Experimental design to study the role of cholestasis and bile acids in MB formation in drug-primed mice. Mice were fed a control diet or 0.1% DDC-supplemented diet for 2.5 months to induce MBs. One group of animals was sacrificed to study DDC-induced cytoskeletal alterations (including MB formation), whereas another group was sacrificed 4 weeks after discontinuation of DDC feeding (recovery) to assess the reversibility of these changes. In addition, recovered (primed) mice received control diet (Co) or were subjected to DDC refeeding (DDC), CBDL, CA feeding, and sham operation for 7 days, respectively. Five animals were studied in each group.

Figure 2.

::::

PROBLEM DETAILS: Restate the legend between "Experimental design to" and "in each group.", inclusive, with "mock surgery" in place of "sham operation". Rely on nothing but the legend.

::::

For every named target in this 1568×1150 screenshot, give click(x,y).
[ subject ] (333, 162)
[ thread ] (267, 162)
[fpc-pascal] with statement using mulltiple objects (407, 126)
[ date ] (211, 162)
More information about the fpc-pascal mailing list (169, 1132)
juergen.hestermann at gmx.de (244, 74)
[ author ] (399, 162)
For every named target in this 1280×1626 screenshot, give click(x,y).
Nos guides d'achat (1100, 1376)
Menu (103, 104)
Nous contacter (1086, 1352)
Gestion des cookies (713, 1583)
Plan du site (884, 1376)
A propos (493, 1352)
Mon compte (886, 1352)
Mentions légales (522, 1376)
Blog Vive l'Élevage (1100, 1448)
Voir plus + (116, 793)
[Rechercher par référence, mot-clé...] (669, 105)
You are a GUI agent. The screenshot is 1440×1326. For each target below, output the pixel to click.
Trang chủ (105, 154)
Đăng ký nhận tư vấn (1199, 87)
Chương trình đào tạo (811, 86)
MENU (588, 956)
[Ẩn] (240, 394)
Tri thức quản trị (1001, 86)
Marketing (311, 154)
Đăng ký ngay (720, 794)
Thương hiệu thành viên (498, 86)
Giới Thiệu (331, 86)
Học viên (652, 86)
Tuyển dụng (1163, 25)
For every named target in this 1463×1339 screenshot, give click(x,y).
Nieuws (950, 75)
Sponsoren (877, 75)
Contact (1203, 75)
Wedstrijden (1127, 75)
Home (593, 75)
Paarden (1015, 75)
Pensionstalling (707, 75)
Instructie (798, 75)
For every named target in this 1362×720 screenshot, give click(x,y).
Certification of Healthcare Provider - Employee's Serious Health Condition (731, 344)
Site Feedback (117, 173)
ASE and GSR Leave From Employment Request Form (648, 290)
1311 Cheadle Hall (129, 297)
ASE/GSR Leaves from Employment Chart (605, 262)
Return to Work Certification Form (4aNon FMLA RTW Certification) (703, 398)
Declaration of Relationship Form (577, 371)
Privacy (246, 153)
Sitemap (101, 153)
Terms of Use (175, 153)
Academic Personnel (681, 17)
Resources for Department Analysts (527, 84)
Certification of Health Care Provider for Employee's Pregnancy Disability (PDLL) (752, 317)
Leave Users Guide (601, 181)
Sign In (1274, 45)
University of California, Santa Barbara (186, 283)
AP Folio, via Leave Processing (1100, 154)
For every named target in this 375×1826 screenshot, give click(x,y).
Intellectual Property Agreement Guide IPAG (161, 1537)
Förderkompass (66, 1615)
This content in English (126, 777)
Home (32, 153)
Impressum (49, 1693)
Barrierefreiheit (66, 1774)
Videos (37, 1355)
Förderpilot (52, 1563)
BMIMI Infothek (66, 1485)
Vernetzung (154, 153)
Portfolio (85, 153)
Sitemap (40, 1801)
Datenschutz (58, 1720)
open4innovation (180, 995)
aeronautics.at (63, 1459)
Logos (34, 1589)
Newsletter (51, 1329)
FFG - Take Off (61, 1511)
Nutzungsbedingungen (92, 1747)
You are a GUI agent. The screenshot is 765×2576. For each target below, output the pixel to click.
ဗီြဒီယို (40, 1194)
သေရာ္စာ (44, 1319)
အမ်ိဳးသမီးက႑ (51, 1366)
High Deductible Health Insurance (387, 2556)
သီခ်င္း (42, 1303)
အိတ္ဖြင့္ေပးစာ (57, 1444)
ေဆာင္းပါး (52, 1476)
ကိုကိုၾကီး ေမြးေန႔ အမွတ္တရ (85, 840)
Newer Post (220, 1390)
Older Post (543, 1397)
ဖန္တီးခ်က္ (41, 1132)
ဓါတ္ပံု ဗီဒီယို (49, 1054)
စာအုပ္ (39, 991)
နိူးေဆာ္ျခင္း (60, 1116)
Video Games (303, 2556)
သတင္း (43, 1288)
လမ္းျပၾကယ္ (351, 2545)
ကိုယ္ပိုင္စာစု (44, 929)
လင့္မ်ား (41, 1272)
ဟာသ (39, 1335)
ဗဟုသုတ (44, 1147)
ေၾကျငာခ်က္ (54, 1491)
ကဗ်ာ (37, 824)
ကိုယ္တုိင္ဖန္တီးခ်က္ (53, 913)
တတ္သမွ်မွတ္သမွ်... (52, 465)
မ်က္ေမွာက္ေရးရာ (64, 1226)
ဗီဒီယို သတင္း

::::

SOLVED EXERCISE:
Experimental design to study the role of cholestasis and bile acids in MB formation in drug-primed mice. Mice were fed a control diet or 0.1% DDC-supplemented diet for 2.5 months to induce MBs. One group of animals was sacrificed to study DDC-induced cytoskeletal alterations (including MB formation), whereas another group was sacrificed 4 weeks after discontinuation of DDC feeding (recovery) to assess the reversibility of these changes. In addition, recovered (primed) mice received control diet (Co) or were subjected to DDC refeeding (DDC), CBDL, CA feeding, and mock surgery for 7 days, respectively. Five animals were studied in each group.